Ergänzend ist noch darauf hinzuweisen, dass der Sachverständige Dr.S. bei der Bewertung des Schweregrades der Hirnver- letzung davon ausging, die Klägerin sei nach dem Unfall über zwei Stunden bewusstlos gewesen, anschließend habe eine Bewusstseinstrübung bis zu 2 Tagen bestanden. Dies stimmt mit den Angaben im Durchgangsarztbericht vom 21.05.1992 nicht überein. Die Klägerin traf gegen 17.oo Uhr im Kreiskrankenhaus M. ein; nach den Angaben ihres Ehemannes in der Unfallanzeige vom 14.04.1992 ereignete sich der Unfall gegen 16.3o Uhr. Gegen 17.oo Uhr war die Klägerin aber nach den Bekundungen des Priv. Doz.Dr.H. ansprechbar und zeitlich und örtlich orientiert.

Schon aus diesen Gründen überzeugt die Argumentation des Dr.S. , die Contusio cerebri, die eine geringe Leistungsbeeinträchtigung verursache, sei mit einem MdE-Grad von 30 v.H. zu bewerten, nicht. Bei einer traumatischen Hirnschädigung mit geringer Leistungsbeeinträchtigung ist eine MdE bis zu 20 v.H. anzunehmen (vgl. Schönberger-Mehrtens-Valentin, Arbeitsunfall und Berufskrankheit 7. Auflage 2003, Seite 275). Zudem bewertet Dr.S. das pseudoneurasthenische Syndrom als leichte behindernde Störung mit einer MdE von 20 v.H ... Wie Dr.D. und Dr.K. erläutert haben, besteht die Leistungsbeeinträchtigung durch die Contusio cerebri gerade in Form des pseudoneurasthenischen Syndroms, so dass es daher nicht zusätzlich bei der Festsetzung der MdE zu berücksichtigen ist.

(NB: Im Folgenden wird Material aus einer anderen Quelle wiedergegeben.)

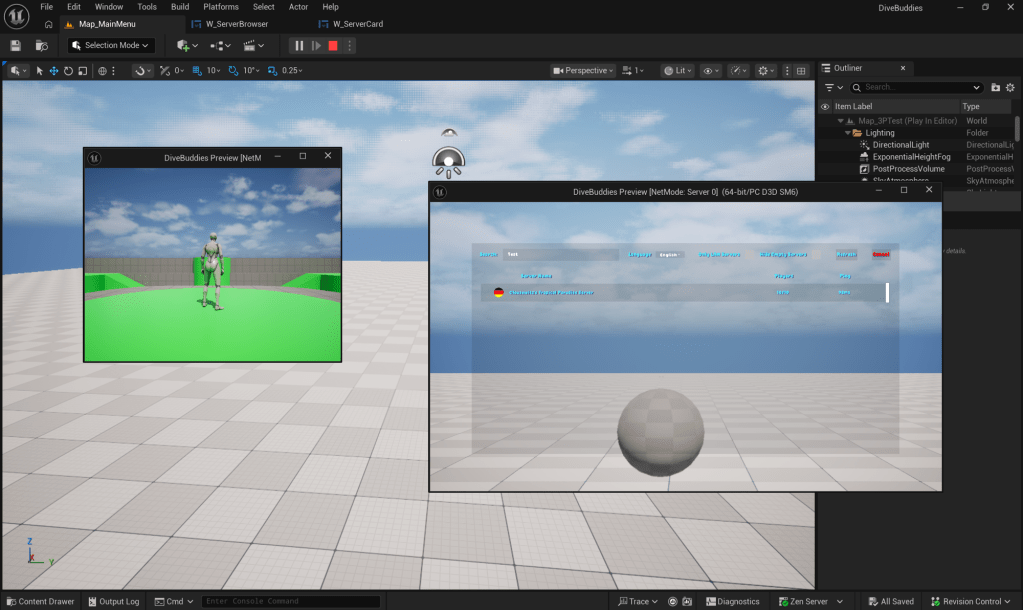Collapse the Lighting folder in Outliner
1023x610 pixels.
click(848, 133)
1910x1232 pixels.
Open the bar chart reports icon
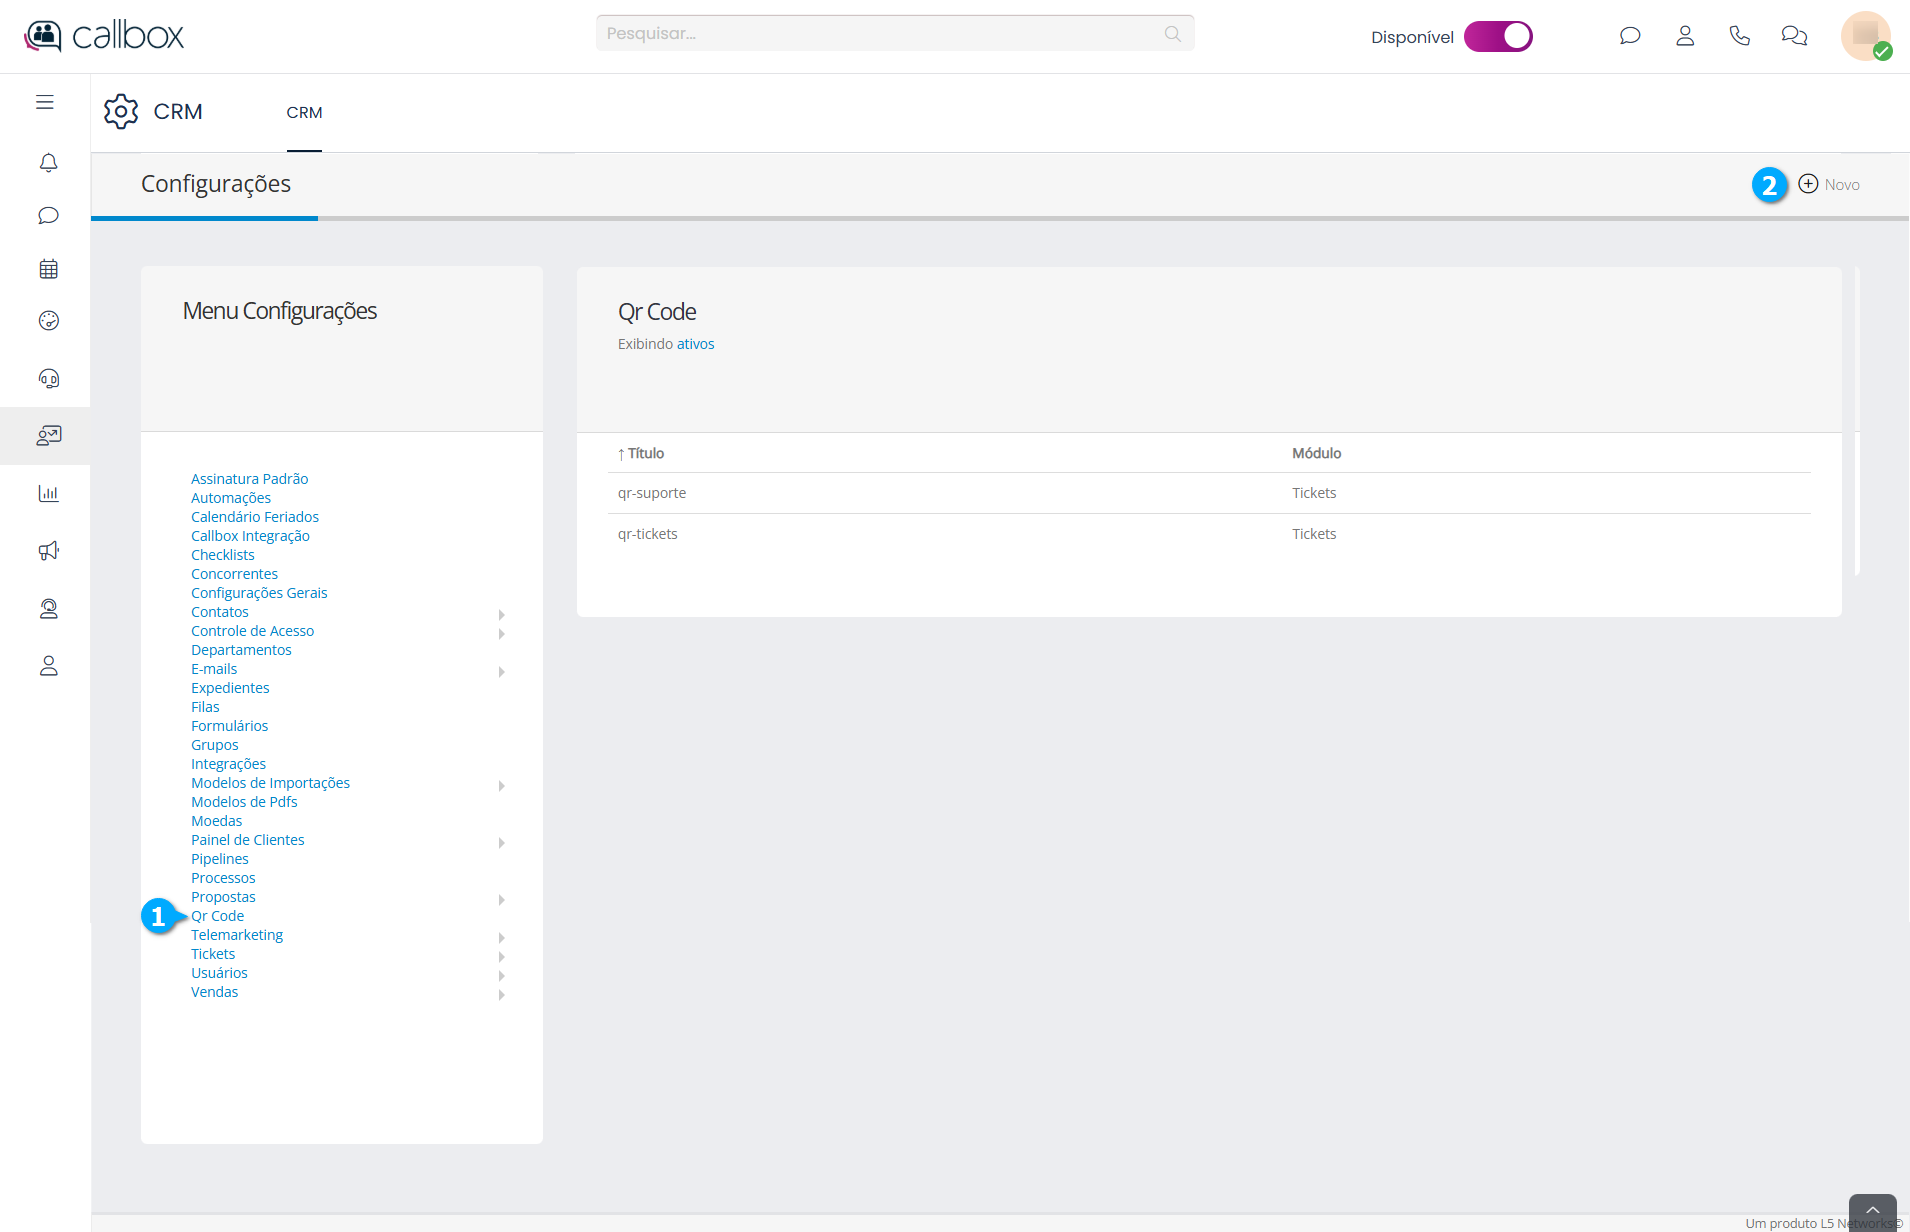(x=48, y=493)
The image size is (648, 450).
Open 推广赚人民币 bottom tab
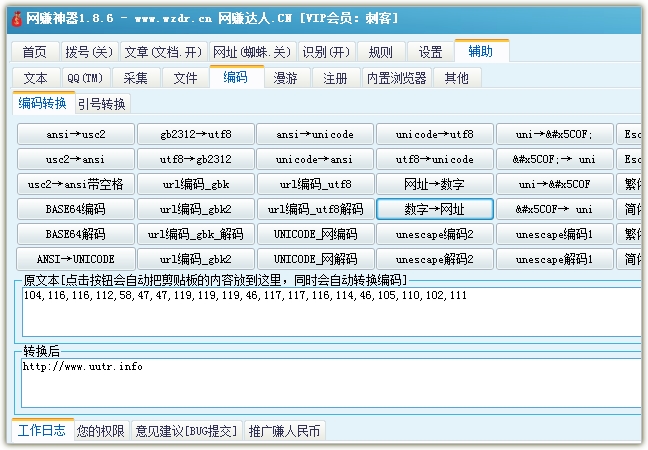tap(284, 431)
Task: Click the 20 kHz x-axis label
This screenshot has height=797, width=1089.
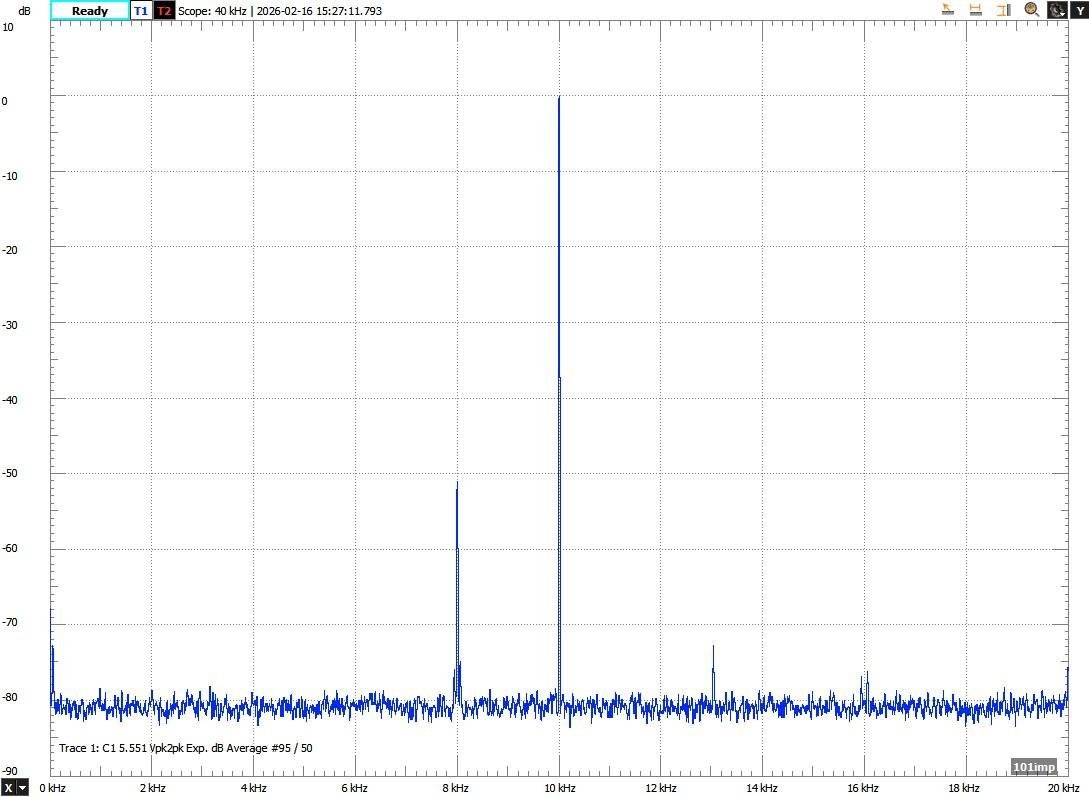Action: pyautogui.click(x=1066, y=788)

Nicht überzeugen kann bezüglich der unfallversicherungsrechtlichen Beurteilung das Gutachten des Dr.N. vom 04.01.1999 Denn Dr.N. geht davon aus, dass als Dauerfolge des Unfalls ein posttraumatisches organisches Psychosyndrom festzustellen ist, das auf der kontusionell verursachten Hirnsubstanzminderung beruhe. Eine anhaltende somatoforme Schmerzstörung, wie sie Dr.N. als mittelbare Unfallfolge ansieht, hat aber Dr.S. ausdrücklich ausgeschlossen. Denn wie er erläutert, erfordert die Diagnose einer somatoformen Störung anhaltende multiple und unterschiedliche Symptome, für die keine ausreichende somatische Erklärung gefunden wurde, die hartnäckige Weigerung, den Rat oder die Versicherung der Ärzte anzunehmen und eine gewisse Beeinträchtigung familiärer und sozialer Funktion. Schon das erste Kriterium, nämlich das Fehlen einer somatischen Erklärung für die Schmerzsymptome ist hier nicht erfüllt, denn die Klägerin leidet an einer Wirbelsäulenerkrankung mit Bandscheibenvorfällen, die ihre Schmerzen ohne Weiteres erklärt. Prof.Dr.C. hat im Gutachten vom 08.10.1996 überzeugend erläutert, dass diese Wirbelsäulenerkrankung nicht im Zusammenhang mit dem Unfall steht. Eine Beeinträchtigung familiärer und sozialer Funktion ist sicher durch den schweren Unfall des Ehemannes im März 2000 eingetreten; auch bezüglich bereits früher geäußerter Klagen ist, wie Dr.S. bestätigt, von unfallfremden Ursachen auszugehen. Im Übrigen betont auch Dr.N. , dass als wesentlich mitverursachender Faktor für die Entstehung und Persistenz des Schmerzsyndroms eine persönliche Disposition der Klägerin gegeben ist.

Die Kostenentscheidung richtet sich nach § 193 SGG.

Gründe für die Zulassung der Revision gemäß § 160 Abs.2 Nrn.1 und 2 SGG liegen nicht vor.